The program has been a source of frustration for many small businesses who have to apply directly through the banks. Those loans are ultimately approved and guaranteed by the SBA, who experienced problems with their web portal on Monday. There have also been some complaints about the large companies and franchises like the NBA who received money under the program.
Poynter’s Kristen Hare has been compiling a list of newsroom layoffs, furloughs, buyouts and other changes as a result of COVID-19. Here are a few notable news organizations impacted by the pandemic.

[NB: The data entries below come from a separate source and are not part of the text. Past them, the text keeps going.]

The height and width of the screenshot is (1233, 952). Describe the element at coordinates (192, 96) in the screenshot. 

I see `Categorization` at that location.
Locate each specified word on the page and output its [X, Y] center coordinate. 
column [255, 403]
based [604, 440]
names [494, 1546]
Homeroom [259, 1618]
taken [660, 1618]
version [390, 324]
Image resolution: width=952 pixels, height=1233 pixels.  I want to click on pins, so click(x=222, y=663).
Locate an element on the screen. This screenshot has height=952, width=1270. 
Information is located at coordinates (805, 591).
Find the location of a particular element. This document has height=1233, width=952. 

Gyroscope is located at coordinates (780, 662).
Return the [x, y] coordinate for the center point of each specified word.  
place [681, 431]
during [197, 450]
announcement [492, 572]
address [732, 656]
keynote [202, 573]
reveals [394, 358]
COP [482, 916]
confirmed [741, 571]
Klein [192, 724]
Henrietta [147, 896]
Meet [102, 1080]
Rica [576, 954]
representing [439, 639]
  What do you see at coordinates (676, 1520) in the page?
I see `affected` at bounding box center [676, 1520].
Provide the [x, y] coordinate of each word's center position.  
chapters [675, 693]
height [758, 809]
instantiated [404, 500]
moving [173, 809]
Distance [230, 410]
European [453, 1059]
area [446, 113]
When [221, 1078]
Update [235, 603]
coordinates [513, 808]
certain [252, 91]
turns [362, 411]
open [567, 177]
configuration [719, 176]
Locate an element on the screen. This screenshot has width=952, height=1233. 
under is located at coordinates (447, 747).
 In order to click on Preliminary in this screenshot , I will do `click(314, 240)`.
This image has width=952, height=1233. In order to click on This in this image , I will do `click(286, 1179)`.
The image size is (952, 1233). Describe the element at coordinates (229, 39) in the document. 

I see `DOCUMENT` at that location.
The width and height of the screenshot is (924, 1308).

The information was current as of April 27:
- The Stranger, an alternative newsweekly, was among the first news organizations impacted, suspending print and laying off 18 staff on March 13.
- The Times-Picayune in New Orleans implemented a temporary furlough of 10% of its workforce.
- Sound Publishing, the owner of 43 publications in Washington, stopped printing some publications, reduced staff hours, and implemented layoffs and furloughs.
- Gannett has implemented furloughs and other cost-saving measures, including pay reductions for executives.
- Lee Enterprises has implemented 20% pay cuts for executives and is using furloughs and other measures to cut costs.
- MediaNews Group, owned by hedge fund Alden Global Capital, is implementing cuts at The Denver Post, the Boston Herald, the San Jose Mercury News and the East Bay Times.
- The Dallas Morning News is implementing temporary pay cuts.
- McClatchy is putting 4.4% of its staff on unpaid furloughs.
TV, radio and digital media organizations have also experienced furloughs and pay cuts. Read Kristen Hare’s full round-up on Poynter.
We’d love to be able to say that there is light at the end of the tunnel, but no one knows how long the pandemic will last or its short- and long-term effects on the economy or the news business. It seems likely that advertising revenue will be slow to ramp up and may never get back to the level media organizations need to operate. The Seattle Times was fortunate to have gotten some temporary help through the Payroll Protection Program. Will there be similar opportunities for other organizations?
A group of Democrat and Independent legislators in Washington, D.C. are pushing for that, reports Axios. The group wrote a letter to President Trump, stating that the Payroll Protection Program is not enough, that news organizations are considered essential services, and are more important now than ever before. The 19 senators who signed the letter urged the president to include local news outlets in future stimulus packages.